Hi, I am trying to parse a brand-new LAF resource (Hebrew Text Database, a CLARIN-NL curation-demonstrator project) by graf-python, as a kind of validation.
Now graf-python gives me a stack trace. In io.py I have inserted some print statements to show which part of the annotation file causes the error.
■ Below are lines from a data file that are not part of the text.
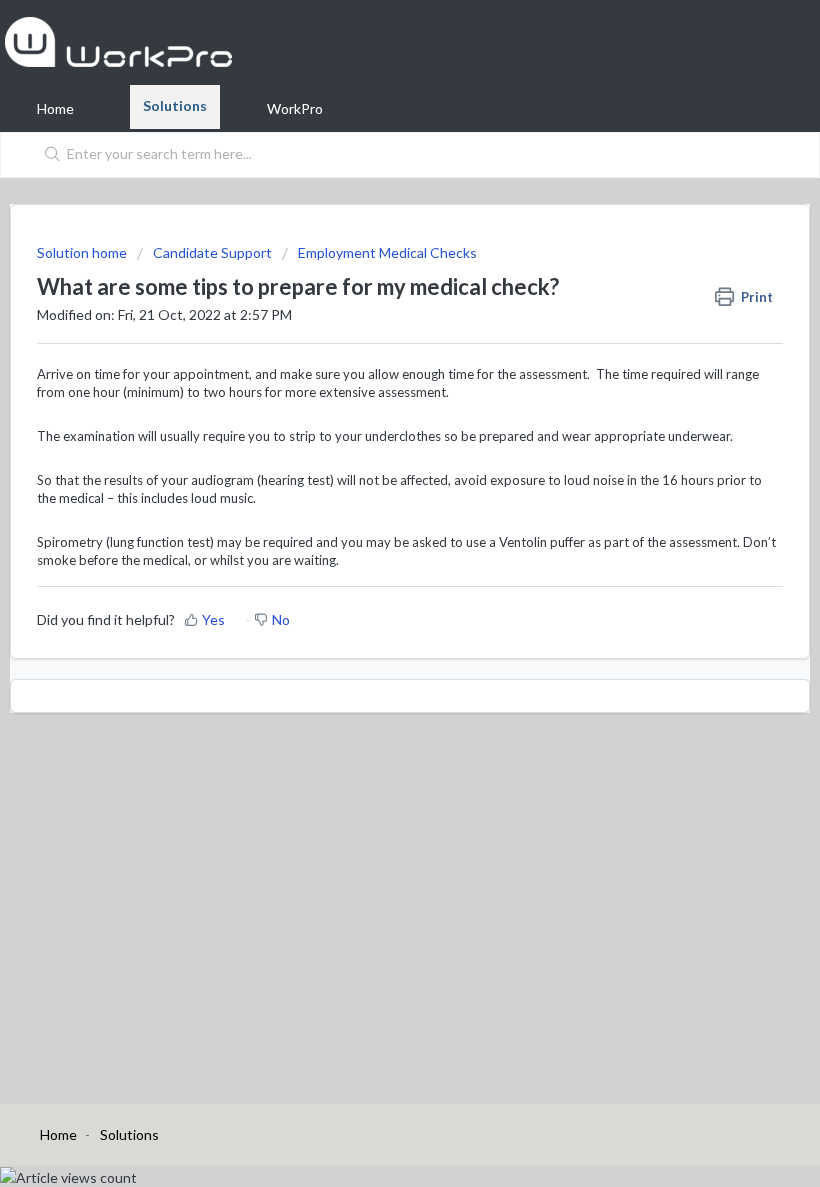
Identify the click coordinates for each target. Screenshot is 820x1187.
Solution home (83, 252)
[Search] (48, 155)
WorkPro (295, 108)
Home (55, 108)
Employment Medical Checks (387, 252)
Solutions (175, 105)
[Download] (373, 582)
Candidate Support (212, 252)
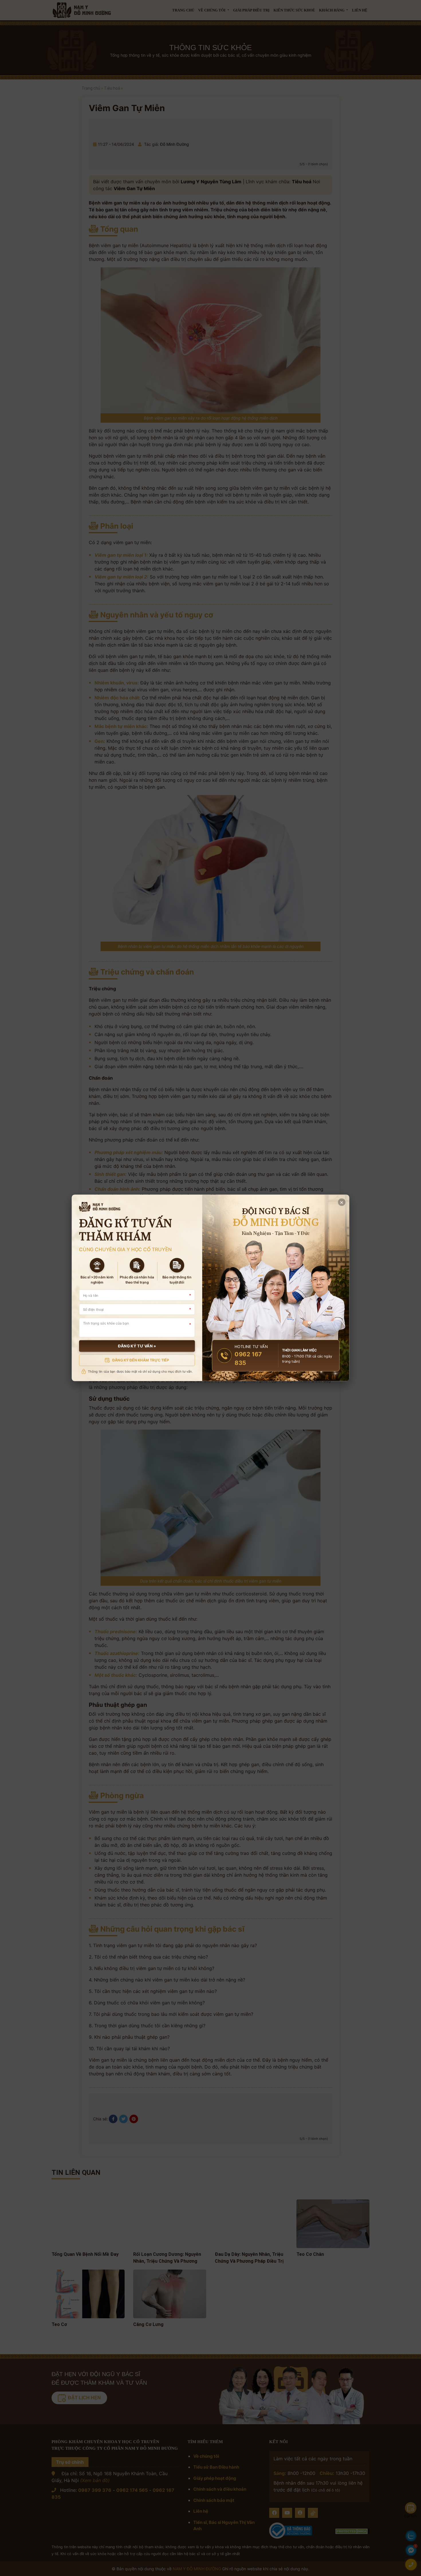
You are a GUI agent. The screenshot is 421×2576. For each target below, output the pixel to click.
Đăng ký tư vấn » (137, 1346)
Here is the head of the annotation file:
<?xml version="1.0" encoding="UTF-8"?>
<graphHeader>
<labelsDecl>
<labelUsage label="clause" occurs="88387" />
<labelUsage label="clause_atom" occurs="90061" />
<labelUsage label="mother" occurs="75304" />
<labelUsage label="parents" occurs="178466" />
<labelUsage label="ft" occurs="178448" />
</labelsDecl>
<annotationSpaces>
<annotationSpace as.id="shebanq" default="true"/> </annotationSpaces>
</graphHeader>
<node xml:id="nl28737"><link targets="r_1 r_2 r_3 r_4 r_5 r_6 r_7 r_8 r_9 r_10 r_11"/></node>
<a xml:id="al28737" label="clause" ref="nl28737"/>
<a xml:id="alf1" label="ft" ref="nl28737"><fs>
<f name="clause_constituent_relation" value="none"/>
<f name="clause_type" value="xQtl"/>
<f name="domain" value="Unknown"/>
<f name="embedding_domain" value="none"/>
<f name="levels_of_embedding" value="0"/>
<f name="number_within_sentence" value="1"/>
<f name="text_type" value="?"/>
</fs></a>
<edge xml:id="el1" from="nl28737" to="nl88917"/>
<a xml:id="ale1" label="parents" ref="el1"/>
and here is the stack trace
dirk:~/Dropbox/DANS/current/demos/apps/shebanq/graftest > python graftest.py
<graf.io.GraphParser object at 0x1011169d0>
PARSING bhs3_lingo.c.xml
ELEMENT START graph
ELEMENT START graphHeader
ELEMENT START labelsDecl
ELEMENT START labelUsage
ELEMENT START labelUsage
ELEMENT START labelUsage
ELEMENT START labelUsage
ELEMENT START labelUsage
ELEMENT START annotationSpaces
ELEMENT START annotationSpace
ELEMENT START node
ELEMENT START link
ELEMENT START a
Traceback (most recent call last):
File "graftest.py", line 19, in <module>
graph = gparser.parse(datafile)
File "/Library/Frameworks/Python.framework/Versions/2.7/lib/python2.7/site-packages/graf_python-0.3.0-py2.7.egg/graf/io.py", line 883, in parse
do_parse(stream, graph)
File "/Library/Frameworks/Python.framework/Versions/2.7/lib/python2.7/site-packages/graf_python-0.3.0-py2.7.egg/graf/io.py", line 841, in do_parse
parser.parse(filename)
File "/Library/Frameworks/Python.framework/Versions/2.7/lib/python2.7/xml/sax/expatreader.py", line 107, in parse
xmlreader.IncrementalParser.parse(self, source)
File "/Library/Frameworks/Python.framework/Versions/2.7/lib/python2.7/xml/sax/xmlreader.py", line 123, in parse
self.feed(buffer)
File "/Library/Frameworks/Python.framework/Versions/2.7/lib/python2.7/xml/sax/expatreader.py", line 210, in feed
self._parser.Parse(data, isFinal)
File "/Library/Frameworks/Python.framework/Versions/2.7/lib/python2.7/xml/sax/expatreader.py", line 304, in start_element
self._cont_handler.startElement(name, AttributesImpl(attrs))
File "/Library/Frameworks/Python.framework/Versions/2.7/lib/python2.7/site-packages/graf_python-0.3.0-py2.7.egg/graf/io.py", line 625, in startElement
fn(attrs)
File "/Library/Frameworks/Python.framework/Versions/2.7/lib/python2.7/site-packages/graf_python-0.3.0-py2.7.egg/graf/io.py", line 747, in annot_start
aspace = self._aspace_stack[-1]
IndexError: list index out of range
dirk:~/Dropbox/DANS/current/demos/apps/shebanq/graftest >
It seems that the stack with annotation spaces is still empty. Yet I have declared a default annotation space, so it should be on the stack, is not it?
Is this a bug or am I doing something wrong?
Comments would be appreciated.
Cheers, Dirk